Полная версия
Любимая еда русских писателей
Любимая еда русских писателей
Алексей Митрофанов
© Алексей Митрофанов, 2023
ISBN 978-5-0056-9416-4
Создано в интеллектуальной издательской системе Ridero
Что предпочитали на обед наши любимые писатели? Кто из них был гурманом и лакомкой, а кто равнодушным к еде? А для кого и вовсе главным было выпить? Как все это связано с их прозой и поэзией?
Приоткроем завесу.
Анна Ахматова: каша с тыквой и бычки в томате
Украденная каша
«Еду мы варили редко – нечего было и не в чем», – писала Ахматова. К счастью, это относилось только к нескольким послереволюционным годам.
Корней Чуковский вспоминал: «Как-то в двадцатом году, в пору лютого петроградского голода, ей досталась от какого-то заезжего друга большая и красивая жестянка, полная сверхпитательной, сверхвитаминной „муки“, изготовленной в Англии достославною фирмою „Нестле“. Одна маленькая чайная ложка этого концентрата, разведенного в кипяченой воде, представлялась нашим голодным желудкам недосягаемо сытным обедом.

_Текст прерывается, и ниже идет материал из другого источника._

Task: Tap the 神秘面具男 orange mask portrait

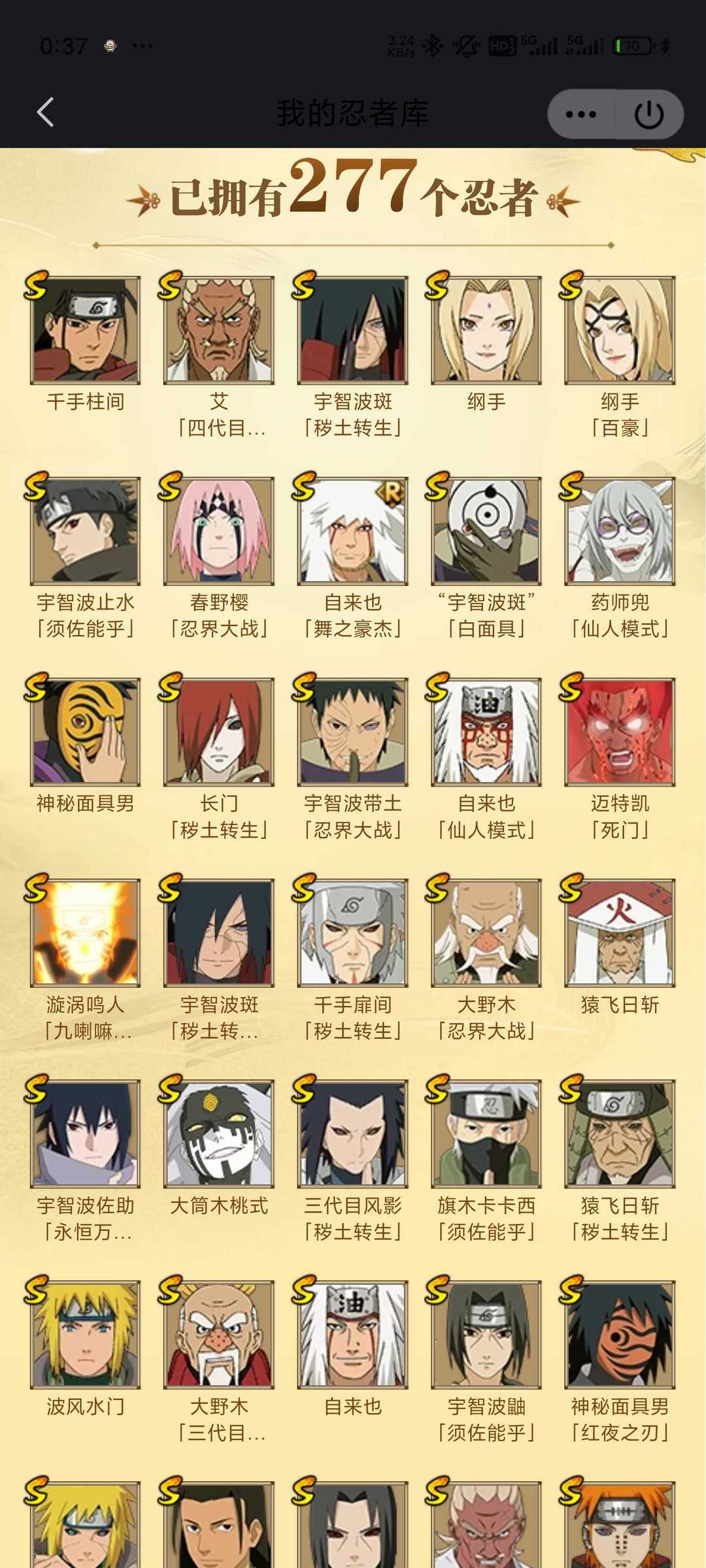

А вся жестянка казалась дороже бриллиантов. Мы все, собравшиеся в тот день у Анны Андреевны, от души позавидовали обладательнице такого богатства».
В другое время она пусть и не роскошествовала, но могла себе позволить более-менее нормальную еду. И, соответственно, приобрести некие гастрономические предпочтения.
Одно из них – пшенная каша с тыквой. Коммунальная соседка Анны Андреевны вспоминала, как поставила такую кашу запекаться и попросила поэтессу присмотреть за ней – понадобилось срочно уехать. В качестве «гонорара» разрешила Ахматовой попробовать.
Возвращается и видит пустую кастрюлю. И Анну Андреевну: «Было так вкусно, что забыли вам оставить».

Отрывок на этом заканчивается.